The Hibs boss will square up to one of his compatriots this afternoon when former international team-mate Stephen Robinson brings on-form Motherwell to Easter Road.
Last weekend, Lennon took on countryman Tommy Wright against St Johnstone and Brendan Rodgers is currently sweeping all before him domestically with Celtic.
It means a quarter of the teams in the Premiership are led by managers from across the water and Lennon reckons there are sound reasons for the current success of the Northern Irish.
“It doesn’t happen very often, but I think we get well schooled by the IFA, who have great coaching courses over there in terms of doing our badges and our progress under [coach education manager] Nigel Best,” he said.
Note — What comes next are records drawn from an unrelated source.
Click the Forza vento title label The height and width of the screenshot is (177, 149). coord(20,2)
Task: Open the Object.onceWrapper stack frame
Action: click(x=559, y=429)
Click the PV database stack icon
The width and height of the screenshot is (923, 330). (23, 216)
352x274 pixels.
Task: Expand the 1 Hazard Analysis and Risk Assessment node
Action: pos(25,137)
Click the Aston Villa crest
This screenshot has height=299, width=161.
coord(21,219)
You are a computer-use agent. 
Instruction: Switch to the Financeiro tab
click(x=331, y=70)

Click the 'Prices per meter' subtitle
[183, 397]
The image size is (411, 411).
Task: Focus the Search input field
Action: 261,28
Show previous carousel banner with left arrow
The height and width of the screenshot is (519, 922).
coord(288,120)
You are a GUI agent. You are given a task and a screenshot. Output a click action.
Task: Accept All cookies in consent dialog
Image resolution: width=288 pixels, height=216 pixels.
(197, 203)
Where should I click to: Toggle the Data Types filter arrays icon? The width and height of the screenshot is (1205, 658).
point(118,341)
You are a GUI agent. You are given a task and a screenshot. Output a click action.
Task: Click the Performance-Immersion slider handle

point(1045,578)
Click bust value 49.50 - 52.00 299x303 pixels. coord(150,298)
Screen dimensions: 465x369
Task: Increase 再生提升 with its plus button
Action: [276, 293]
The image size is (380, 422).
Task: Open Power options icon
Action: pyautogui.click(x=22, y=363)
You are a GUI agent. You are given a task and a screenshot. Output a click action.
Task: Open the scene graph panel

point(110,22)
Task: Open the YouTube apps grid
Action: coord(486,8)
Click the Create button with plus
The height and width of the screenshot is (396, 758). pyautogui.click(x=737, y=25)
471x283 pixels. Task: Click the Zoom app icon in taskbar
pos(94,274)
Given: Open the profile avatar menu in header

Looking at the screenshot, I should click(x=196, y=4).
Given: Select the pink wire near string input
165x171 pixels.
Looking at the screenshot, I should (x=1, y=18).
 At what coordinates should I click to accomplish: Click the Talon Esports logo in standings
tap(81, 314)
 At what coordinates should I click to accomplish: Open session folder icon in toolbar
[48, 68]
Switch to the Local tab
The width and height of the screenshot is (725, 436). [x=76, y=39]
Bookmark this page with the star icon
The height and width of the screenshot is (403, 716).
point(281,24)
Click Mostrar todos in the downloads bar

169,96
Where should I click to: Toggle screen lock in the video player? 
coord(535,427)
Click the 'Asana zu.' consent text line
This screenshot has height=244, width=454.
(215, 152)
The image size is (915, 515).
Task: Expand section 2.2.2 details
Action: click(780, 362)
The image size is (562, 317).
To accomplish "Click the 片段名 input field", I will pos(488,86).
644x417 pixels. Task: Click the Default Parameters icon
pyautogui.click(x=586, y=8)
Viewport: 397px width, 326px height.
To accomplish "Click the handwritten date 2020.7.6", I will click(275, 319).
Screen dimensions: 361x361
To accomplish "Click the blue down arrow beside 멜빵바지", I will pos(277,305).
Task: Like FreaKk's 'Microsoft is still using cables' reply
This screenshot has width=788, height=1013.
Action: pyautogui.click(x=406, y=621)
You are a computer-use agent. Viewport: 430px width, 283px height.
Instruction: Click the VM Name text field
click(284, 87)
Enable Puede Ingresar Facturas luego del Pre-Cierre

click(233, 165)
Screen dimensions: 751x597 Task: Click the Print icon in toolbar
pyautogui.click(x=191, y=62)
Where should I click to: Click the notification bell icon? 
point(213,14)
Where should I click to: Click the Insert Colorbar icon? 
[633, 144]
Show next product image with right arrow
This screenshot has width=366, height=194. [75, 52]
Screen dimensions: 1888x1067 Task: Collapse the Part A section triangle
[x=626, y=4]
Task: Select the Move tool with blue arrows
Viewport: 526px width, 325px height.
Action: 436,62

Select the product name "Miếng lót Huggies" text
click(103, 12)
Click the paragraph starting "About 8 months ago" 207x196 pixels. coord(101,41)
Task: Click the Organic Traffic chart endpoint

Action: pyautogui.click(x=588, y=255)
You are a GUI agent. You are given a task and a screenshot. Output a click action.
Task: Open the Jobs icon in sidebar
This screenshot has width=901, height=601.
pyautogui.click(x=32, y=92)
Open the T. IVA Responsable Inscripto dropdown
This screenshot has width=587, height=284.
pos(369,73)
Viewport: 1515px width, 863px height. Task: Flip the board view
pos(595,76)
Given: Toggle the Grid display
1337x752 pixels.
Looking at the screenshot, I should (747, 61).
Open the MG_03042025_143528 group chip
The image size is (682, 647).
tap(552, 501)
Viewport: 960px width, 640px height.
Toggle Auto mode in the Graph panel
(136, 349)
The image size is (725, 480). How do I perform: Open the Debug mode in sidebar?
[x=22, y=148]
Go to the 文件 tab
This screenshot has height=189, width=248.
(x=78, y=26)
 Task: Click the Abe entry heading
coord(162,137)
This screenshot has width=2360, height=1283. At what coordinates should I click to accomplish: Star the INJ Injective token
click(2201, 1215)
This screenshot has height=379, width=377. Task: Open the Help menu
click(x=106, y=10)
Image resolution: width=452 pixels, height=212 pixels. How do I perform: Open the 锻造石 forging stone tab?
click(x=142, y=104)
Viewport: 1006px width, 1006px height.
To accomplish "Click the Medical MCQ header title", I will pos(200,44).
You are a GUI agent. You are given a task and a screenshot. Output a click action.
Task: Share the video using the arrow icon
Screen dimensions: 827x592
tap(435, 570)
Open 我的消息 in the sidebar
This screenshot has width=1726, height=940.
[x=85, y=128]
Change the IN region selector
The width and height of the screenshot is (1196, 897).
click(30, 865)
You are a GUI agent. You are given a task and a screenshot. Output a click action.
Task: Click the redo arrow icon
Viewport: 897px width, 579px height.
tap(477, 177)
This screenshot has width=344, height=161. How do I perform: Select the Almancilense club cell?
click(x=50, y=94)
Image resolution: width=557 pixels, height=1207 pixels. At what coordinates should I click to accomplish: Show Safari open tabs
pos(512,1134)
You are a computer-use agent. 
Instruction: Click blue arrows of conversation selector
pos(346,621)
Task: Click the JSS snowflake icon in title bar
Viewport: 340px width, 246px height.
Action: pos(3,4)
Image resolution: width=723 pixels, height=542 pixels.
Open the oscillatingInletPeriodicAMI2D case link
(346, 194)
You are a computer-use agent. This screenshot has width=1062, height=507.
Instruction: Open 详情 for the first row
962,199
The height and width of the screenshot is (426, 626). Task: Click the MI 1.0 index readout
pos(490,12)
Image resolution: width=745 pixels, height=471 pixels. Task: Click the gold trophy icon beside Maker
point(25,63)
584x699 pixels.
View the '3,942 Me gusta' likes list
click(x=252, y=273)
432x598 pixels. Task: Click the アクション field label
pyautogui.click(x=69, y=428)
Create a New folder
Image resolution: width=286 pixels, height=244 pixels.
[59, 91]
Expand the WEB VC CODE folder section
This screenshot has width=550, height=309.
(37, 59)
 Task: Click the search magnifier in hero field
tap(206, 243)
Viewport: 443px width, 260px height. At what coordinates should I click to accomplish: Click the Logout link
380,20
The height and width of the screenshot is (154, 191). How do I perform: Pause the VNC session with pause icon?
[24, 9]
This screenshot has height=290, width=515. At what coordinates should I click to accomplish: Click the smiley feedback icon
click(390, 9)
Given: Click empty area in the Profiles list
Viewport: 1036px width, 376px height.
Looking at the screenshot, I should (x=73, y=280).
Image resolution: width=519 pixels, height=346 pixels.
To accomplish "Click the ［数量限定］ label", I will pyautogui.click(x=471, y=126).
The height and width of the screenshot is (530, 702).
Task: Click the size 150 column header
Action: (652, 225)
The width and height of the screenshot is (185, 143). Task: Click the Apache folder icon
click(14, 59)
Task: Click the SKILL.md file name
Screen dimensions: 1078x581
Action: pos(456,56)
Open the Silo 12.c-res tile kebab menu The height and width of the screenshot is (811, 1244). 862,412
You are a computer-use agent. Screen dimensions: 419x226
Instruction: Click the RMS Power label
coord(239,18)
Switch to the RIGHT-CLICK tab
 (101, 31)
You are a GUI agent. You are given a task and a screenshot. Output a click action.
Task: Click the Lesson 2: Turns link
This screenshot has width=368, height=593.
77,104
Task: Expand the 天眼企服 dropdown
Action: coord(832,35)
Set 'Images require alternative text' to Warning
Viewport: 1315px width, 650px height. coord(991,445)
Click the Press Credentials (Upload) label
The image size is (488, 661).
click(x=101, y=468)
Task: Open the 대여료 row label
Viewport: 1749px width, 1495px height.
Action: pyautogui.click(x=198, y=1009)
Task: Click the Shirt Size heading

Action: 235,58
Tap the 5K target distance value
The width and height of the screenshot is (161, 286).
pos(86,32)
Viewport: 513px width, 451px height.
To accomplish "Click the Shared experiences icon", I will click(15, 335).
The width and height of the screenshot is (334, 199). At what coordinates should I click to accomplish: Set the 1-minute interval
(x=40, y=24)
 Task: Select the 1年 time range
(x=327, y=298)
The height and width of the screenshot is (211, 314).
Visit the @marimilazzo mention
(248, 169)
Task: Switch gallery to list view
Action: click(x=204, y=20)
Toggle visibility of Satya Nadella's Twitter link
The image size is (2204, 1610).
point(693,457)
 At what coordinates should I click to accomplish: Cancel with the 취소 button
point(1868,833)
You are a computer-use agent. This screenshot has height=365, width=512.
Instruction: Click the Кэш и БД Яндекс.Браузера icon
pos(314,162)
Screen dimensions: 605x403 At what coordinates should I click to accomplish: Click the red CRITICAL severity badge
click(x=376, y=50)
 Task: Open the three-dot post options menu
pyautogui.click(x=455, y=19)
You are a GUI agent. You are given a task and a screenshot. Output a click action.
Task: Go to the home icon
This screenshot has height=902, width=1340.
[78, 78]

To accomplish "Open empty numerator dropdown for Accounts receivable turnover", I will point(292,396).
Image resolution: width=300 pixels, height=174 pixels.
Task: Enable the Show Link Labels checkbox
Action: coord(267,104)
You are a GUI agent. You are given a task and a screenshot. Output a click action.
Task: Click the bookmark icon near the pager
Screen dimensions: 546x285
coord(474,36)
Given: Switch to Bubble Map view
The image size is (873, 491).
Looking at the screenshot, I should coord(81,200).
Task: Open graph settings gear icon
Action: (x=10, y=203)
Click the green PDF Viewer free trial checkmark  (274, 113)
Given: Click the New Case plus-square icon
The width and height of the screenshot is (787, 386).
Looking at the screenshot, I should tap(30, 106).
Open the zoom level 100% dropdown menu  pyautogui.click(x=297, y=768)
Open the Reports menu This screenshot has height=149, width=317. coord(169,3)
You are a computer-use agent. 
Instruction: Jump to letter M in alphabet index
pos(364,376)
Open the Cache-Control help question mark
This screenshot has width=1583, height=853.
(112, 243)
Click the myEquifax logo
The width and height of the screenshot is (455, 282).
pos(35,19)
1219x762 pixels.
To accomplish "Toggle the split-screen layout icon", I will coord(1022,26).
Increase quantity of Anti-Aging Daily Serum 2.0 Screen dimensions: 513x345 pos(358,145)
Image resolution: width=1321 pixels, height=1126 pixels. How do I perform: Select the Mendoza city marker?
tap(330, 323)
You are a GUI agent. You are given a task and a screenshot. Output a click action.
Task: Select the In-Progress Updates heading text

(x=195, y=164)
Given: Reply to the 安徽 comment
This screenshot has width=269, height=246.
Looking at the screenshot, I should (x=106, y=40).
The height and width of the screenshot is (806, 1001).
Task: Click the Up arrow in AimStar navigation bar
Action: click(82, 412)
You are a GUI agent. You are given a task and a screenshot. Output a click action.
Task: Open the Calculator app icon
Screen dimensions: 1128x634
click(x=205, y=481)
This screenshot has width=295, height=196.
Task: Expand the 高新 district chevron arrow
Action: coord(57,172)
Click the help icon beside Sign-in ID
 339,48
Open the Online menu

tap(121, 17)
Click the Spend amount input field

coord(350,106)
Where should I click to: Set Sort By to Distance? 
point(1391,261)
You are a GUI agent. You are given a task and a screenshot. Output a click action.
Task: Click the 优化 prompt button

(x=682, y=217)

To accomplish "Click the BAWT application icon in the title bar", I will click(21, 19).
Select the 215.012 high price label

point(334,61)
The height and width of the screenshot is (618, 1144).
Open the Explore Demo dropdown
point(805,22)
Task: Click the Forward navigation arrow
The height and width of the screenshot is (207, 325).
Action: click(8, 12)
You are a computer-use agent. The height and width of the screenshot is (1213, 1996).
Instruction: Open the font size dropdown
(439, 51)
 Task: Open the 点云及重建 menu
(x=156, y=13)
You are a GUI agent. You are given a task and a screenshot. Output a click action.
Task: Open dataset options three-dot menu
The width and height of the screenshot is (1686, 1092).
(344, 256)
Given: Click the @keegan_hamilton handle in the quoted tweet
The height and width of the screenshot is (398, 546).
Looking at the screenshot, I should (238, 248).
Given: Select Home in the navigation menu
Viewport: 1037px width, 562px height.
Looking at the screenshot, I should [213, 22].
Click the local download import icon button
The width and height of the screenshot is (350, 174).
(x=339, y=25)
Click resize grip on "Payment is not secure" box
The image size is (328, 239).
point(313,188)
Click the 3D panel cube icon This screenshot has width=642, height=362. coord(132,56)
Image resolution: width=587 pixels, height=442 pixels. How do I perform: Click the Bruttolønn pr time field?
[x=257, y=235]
“And you’ve got Michael [O’Neill] there who is doing wonderful things with the national team, so it’s all good, all very positive.
“And we are hungry, we want to do well. The Northern Ireland boys are a little bit of a throwback to the way the Scottish boys have been over the last 20 or 30 years. There is that real work ethic.
“The Scottish clubs have picked good managers. Brendan has been a revelation, so has Tommy, I have had my bit and now Stephen is cutting his teeth at Motherwell. I think there will be a few more coming through as well.
“There is a hunger there. When you are growing up in Northern Ireland, England and Scotland were the places you wanted to be but they seemed a million miles away.
“It was massive to meet players because you never saw them in real life.
“When I was a kid, Roy Aitken and Paul McStay came over for a do in Belfast and I just thought it was amazing. I was just like ‘wow’. I was 14 and I was starstruck.”
After three matches without a victory – a home defeat by Hamilton Accies and draws with Dundee and St Johnstone – Hibs need three points this afternoon to prove they are contenders for the top places,, but David Gray believes that not being guaranteed a starting berth as club captain highlights the strength in depth that can drive Hibs to success this season.
The full-back has started the last two games against Dundee and St Johnstone and is in line to again lead the team out against Motherwell, but the Scottish Cup hero of 2016 had been left out of the previous two matches after missing the opening-day win over Partick Thistle through suspension.
The 29-year-old, pictured, though frustrated at being overlooked on the club’s return to the Premiership, is adamant the fierce competition for places all over the squad can only be a good thing.
“I was suspended for the first game of the season and then the lads won,” he explained. “That’s football, that’s just the way it goes.
“I had to be patient, I had to continue to work as hard as I could in training, knowing that if something came up or there was an injury or the manager asked me to play I would be ready to play.
“I got the opportunity away to Dundee and I’ve played alright in the last couple of games.
“Just because you’re captain doesn’t give you a divine right to play. I think competition for places is so important all over the pitch. When everybody’s fully, the manager will have problems naming a squad of 18, never mind an 11.”
l Hibs have been struck a blow after it emerged defender Liam Fontaine requires surgery on ankle ligament damage that is likely to keep him out for up to three months.